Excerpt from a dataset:
※
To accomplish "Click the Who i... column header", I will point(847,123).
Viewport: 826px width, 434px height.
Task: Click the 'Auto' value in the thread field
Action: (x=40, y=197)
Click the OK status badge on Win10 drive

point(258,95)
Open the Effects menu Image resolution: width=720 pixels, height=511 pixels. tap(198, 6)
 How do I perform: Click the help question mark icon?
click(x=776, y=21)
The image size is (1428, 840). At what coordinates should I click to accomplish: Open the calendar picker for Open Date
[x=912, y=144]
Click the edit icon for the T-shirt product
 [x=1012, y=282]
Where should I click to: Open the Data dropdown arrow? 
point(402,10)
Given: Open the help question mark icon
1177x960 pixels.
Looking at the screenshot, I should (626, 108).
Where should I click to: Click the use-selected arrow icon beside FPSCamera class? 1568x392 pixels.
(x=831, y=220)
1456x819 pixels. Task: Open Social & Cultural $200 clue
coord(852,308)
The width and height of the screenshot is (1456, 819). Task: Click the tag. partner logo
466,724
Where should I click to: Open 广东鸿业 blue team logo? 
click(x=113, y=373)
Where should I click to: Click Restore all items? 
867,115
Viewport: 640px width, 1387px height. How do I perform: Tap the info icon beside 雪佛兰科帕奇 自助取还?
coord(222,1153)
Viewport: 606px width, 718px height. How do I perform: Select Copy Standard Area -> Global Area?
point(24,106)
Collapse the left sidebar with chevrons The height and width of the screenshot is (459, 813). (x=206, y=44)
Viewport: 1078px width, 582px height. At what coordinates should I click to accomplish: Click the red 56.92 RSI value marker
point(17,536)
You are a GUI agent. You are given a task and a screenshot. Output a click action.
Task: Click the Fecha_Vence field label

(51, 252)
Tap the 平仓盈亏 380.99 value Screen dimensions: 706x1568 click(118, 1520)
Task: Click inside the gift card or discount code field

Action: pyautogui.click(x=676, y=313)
※
> To do:
Reproduce the listing above, switching every occurrence of "Where should I click to" to "Where do I click to" and leaving everything else unchanged.

> Task response:
To accomplish "Click the Who i... column header", I will point(847,123).
Viewport: 826px width, 434px height.
Task: Click the 'Auto' value in the thread field
Action: (x=40, y=197)
Click the OK status badge on Win10 drive

point(258,95)
Open the Effects menu Image resolution: width=720 pixels, height=511 pixels. tap(198, 6)
 How do I perform: Click the help question mark icon?
click(x=776, y=21)
The image size is (1428, 840). At what coordinates should I click to accomplish: Open the calendar picker for Open Date
[x=912, y=144]
Click the edit icon for the T-shirt product
 [x=1012, y=282]
Where do I click to: Open the Data dropdown arrow? 
point(402,10)
Given: Open the help question mark icon
1177x960 pixels.
Looking at the screenshot, I should (626, 108).
Where do I click to: Click the use-selected arrow icon beside FPSCamera class? 1568x392 pixels.
(x=831, y=220)
1456x819 pixels. Task: Open Social & Cultural $200 clue
coord(852,308)
The width and height of the screenshot is (1456, 819). Task: Click the tag. partner logo
466,724
Where do I click to: Open 广东鸿业 blue team logo? 
click(x=113, y=373)
Where do I click to: Click Restore all items? 
867,115
Viewport: 640px width, 1387px height. How do I perform: Tap the info icon beside 雪佛兰科帕奇 自助取还?
coord(222,1153)
Viewport: 606px width, 718px height. How do I perform: Select Copy Standard Area -> Global Area?
point(24,106)
Collapse the left sidebar with chevrons The height and width of the screenshot is (459, 813). (x=206, y=44)
Viewport: 1078px width, 582px height. At what coordinates should I click to accomplish: Click the red 56.92 RSI value marker
point(17,536)
You are a GUI agent. You are given a task and a screenshot. Output a click action.
Task: Click the Fecha_Vence field label

(51, 252)
Tap the 平仓盈亏 380.99 value Screen dimensions: 706x1568 click(118, 1520)
Task: Click inside the gift card or discount code field

Action: pyautogui.click(x=676, y=313)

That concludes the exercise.